Jane raised her eyebrows and offered Darcy her pinky finger. Darcy pursed her lips and held out her own, then drew back at the last moment, eying Jane critically with a glint of teasing in her eyes.
"I dunno…"
Jane rolled her eyes and snagged Darcy's finger with her own. She felt a pang of relief when Darcy relented, grinning unrepentantly at her.
"Alright, deal," she pronounced. "You are hereby forgiven. But hey, can Ian and I still go on dates in your mom's apartment if we promise no more property damage?"
Jane screwed up her face.
The last time she'd left Darcy and Ian alone in her lab, she'd returned to find the place mildly demolished. Jane had no idea what they'd been up to, but the coffee table had been broken, the area rug had been rolled up against the wall, even though none of the furniture had been moved, and the sludge crusted inside the microwave and the chemical burns on the bedsheets had convinced her that she didn't want to know. Looking back, Jane was disturbed by how little relevance she'd assigned it in her own mind at the time, her preoccupation with the Tesseract superseding all else, but Darcy had assumed, after a few evasions from Jane, that that had been the reason for Jane's outburst. Jane let her believe it. Difficult as it was to keep things from Darcy, it was a lot easier than explaining the truth.
That didn't mean she was going let it happen again.
"Pretty please?"
"Um… no."
"It's just so much bigger and nicer than his place. And cleaner than mine."
"No."
"I'm going to unforgive you."
"Just go boot up the data analysis program."
"Yes, Czar Jane. Whatever you say, Czar Jane."
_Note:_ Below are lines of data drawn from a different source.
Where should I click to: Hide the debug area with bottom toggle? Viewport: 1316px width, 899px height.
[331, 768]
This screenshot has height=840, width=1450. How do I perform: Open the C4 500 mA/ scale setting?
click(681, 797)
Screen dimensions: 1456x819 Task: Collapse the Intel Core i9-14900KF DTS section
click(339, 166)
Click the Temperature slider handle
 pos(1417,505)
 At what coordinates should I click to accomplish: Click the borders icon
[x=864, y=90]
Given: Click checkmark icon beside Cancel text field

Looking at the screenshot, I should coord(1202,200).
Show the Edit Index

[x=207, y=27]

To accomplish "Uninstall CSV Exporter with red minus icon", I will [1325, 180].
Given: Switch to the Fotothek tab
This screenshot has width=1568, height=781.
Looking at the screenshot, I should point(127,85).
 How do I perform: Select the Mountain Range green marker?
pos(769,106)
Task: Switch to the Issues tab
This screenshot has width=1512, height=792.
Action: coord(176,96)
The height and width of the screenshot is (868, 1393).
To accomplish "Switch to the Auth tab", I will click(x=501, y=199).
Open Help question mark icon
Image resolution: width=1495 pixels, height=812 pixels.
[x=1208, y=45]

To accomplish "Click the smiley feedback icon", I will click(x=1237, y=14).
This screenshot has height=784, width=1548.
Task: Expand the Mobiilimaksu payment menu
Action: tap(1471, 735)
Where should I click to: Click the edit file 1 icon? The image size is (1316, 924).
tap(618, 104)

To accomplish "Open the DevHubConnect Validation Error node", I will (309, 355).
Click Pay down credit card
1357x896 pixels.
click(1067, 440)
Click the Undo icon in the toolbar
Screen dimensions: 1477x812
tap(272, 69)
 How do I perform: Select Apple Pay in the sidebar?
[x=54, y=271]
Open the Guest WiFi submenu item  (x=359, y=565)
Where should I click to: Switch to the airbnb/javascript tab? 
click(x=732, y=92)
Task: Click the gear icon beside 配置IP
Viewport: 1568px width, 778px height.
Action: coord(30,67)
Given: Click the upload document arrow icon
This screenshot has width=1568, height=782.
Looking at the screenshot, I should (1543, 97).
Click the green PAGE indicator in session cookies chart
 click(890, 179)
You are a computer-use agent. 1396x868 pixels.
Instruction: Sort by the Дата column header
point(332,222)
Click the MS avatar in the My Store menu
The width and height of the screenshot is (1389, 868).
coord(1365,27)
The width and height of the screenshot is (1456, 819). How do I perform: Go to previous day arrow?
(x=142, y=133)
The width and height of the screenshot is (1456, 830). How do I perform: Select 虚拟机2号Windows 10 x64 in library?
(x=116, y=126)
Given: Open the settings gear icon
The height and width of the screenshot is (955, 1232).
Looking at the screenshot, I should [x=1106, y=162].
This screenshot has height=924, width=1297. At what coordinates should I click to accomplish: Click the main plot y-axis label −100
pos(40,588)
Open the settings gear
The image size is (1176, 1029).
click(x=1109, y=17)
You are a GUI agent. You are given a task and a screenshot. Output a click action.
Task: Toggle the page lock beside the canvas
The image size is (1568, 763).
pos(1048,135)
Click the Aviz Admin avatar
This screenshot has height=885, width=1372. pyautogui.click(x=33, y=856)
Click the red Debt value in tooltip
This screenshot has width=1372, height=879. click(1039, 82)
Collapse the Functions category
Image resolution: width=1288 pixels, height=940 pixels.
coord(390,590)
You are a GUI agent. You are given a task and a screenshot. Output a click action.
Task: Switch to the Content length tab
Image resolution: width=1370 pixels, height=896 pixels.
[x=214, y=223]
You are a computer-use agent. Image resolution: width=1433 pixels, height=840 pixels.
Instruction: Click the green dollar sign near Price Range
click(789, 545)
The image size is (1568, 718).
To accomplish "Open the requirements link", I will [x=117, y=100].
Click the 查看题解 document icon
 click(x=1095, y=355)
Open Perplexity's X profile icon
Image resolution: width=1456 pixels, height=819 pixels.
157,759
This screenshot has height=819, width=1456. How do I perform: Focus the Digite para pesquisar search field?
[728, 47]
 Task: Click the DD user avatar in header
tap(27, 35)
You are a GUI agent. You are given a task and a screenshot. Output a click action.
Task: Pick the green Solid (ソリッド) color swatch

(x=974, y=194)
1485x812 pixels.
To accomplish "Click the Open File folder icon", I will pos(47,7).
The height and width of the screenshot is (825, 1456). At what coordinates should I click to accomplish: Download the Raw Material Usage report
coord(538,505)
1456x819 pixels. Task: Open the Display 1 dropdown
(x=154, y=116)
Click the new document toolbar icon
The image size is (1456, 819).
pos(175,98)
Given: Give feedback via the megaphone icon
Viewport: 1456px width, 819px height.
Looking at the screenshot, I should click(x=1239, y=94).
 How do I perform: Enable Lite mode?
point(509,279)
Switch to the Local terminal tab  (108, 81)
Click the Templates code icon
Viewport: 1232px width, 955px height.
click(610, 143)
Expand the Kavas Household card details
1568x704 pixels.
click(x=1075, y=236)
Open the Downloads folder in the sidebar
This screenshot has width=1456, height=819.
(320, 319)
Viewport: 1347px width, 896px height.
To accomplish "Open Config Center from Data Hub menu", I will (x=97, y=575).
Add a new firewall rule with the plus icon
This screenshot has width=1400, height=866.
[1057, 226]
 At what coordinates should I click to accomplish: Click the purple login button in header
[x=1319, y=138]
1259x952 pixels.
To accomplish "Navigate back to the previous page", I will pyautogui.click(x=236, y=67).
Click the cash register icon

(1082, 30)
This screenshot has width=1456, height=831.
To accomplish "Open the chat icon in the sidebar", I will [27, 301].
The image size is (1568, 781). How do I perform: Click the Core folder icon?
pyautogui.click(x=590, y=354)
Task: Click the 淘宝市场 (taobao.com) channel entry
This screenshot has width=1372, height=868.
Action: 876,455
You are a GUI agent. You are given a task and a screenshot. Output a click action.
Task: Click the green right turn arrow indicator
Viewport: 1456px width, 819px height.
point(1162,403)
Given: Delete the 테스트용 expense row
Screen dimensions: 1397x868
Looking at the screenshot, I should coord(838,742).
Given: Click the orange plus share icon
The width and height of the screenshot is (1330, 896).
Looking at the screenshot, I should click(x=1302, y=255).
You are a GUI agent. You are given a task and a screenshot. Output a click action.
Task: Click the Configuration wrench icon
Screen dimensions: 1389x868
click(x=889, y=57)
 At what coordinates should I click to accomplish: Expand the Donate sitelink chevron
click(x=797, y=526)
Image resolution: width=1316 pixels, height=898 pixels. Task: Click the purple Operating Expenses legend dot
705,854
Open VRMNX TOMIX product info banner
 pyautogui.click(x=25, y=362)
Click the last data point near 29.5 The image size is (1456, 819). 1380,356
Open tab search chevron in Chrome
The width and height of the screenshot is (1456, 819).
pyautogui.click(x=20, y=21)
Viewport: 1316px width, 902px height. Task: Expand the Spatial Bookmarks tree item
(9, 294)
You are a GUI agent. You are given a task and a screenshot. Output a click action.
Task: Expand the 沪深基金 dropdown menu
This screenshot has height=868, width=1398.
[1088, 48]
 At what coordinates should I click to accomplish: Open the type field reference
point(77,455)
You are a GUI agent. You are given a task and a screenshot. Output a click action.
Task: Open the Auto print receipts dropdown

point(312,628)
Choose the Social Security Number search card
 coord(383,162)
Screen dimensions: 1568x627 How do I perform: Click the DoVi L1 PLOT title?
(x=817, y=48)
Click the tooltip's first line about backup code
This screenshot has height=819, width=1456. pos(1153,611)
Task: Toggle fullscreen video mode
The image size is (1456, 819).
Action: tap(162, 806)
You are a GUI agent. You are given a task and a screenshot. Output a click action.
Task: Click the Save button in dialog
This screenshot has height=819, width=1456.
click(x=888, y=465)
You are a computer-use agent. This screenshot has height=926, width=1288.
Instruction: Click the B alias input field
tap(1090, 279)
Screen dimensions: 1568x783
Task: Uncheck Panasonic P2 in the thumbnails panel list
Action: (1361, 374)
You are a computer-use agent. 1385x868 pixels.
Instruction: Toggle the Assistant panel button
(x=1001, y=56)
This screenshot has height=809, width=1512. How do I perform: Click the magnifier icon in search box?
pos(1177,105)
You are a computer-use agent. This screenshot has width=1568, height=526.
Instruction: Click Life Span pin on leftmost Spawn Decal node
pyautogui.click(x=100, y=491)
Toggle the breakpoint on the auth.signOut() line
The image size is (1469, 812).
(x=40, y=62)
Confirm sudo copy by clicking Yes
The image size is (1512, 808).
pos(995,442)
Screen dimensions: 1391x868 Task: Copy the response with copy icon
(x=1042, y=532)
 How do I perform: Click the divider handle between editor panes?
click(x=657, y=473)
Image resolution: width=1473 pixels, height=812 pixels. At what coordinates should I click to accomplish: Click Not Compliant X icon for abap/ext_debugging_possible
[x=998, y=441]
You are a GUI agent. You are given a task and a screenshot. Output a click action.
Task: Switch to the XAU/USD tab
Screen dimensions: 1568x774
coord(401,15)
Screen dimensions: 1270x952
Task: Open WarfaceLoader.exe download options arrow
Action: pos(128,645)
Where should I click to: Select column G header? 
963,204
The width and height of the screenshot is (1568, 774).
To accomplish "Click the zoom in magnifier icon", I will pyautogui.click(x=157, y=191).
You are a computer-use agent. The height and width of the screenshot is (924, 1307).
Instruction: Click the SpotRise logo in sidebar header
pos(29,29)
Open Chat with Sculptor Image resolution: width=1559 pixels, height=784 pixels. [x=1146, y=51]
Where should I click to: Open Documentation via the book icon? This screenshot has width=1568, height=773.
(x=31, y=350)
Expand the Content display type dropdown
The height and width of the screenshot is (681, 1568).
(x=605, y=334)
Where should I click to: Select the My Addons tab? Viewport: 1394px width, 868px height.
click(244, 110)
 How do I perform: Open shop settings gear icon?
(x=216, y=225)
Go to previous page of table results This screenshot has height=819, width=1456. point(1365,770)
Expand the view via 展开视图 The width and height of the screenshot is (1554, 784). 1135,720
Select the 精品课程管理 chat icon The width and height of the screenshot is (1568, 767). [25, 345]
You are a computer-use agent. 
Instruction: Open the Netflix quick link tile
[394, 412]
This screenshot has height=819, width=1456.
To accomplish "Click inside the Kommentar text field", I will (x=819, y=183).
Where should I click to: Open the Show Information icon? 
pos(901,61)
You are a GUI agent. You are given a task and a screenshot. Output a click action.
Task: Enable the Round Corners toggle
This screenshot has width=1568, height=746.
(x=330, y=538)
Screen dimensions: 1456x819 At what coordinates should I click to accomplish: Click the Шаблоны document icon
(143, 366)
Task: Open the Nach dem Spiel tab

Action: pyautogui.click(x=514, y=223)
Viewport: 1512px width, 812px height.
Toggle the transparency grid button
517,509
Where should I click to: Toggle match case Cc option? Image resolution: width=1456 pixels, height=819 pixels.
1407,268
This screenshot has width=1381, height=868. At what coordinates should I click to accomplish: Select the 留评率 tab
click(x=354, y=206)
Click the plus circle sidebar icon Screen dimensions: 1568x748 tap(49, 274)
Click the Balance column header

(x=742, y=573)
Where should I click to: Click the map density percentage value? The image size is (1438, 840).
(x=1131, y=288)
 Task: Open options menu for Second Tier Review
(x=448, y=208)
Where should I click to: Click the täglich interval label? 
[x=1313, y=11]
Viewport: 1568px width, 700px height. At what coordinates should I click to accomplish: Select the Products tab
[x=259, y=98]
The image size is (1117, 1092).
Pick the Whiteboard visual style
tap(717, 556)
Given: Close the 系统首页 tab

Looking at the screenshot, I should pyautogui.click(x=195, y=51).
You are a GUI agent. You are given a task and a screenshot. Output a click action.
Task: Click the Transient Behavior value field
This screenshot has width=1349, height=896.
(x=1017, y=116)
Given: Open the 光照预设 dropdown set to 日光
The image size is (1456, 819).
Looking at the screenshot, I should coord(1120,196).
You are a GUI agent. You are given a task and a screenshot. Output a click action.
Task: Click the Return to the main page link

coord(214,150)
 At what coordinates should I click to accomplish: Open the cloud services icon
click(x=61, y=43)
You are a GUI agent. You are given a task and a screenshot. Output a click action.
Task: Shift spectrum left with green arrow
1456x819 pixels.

Jane grinned at her intern's retreating back as she plodded back to the computer. If she was complaining this much, her behavior of the past weeks was already water under the bridge. A relief on several levels. She couldn't stand the idea of Darcy holding a grudge against her. And she was going to need her help to start up her astrophysics research again. The Asgardian ointment was still a major curiosity, but with her head clear at last, the data from the Convergence was practically reeling her in on a hook, and she refused to put her life on hold any longer. The Tesseract's magic was gone, so Loki would make his move in his own time, or he wouldn't. In the meantime, Jane chose to get on with her life.
Part of that was putting the events of the past weeks firmly in the past.
Jane had used the Asgardian ointment to heal her injuries, including the cuts on her face. No scar or trace remained of either uruz over her left brow, or sowulo over her right. The magic was gone, and so were the cuts… but Jane could not forget the deep tunnel into the depths of her mind that she had seen in her dreams and in the vision that day. And that it corresponded to other changes in her body and mind that were deeper and less visible. What that might mean for her remained to be seen.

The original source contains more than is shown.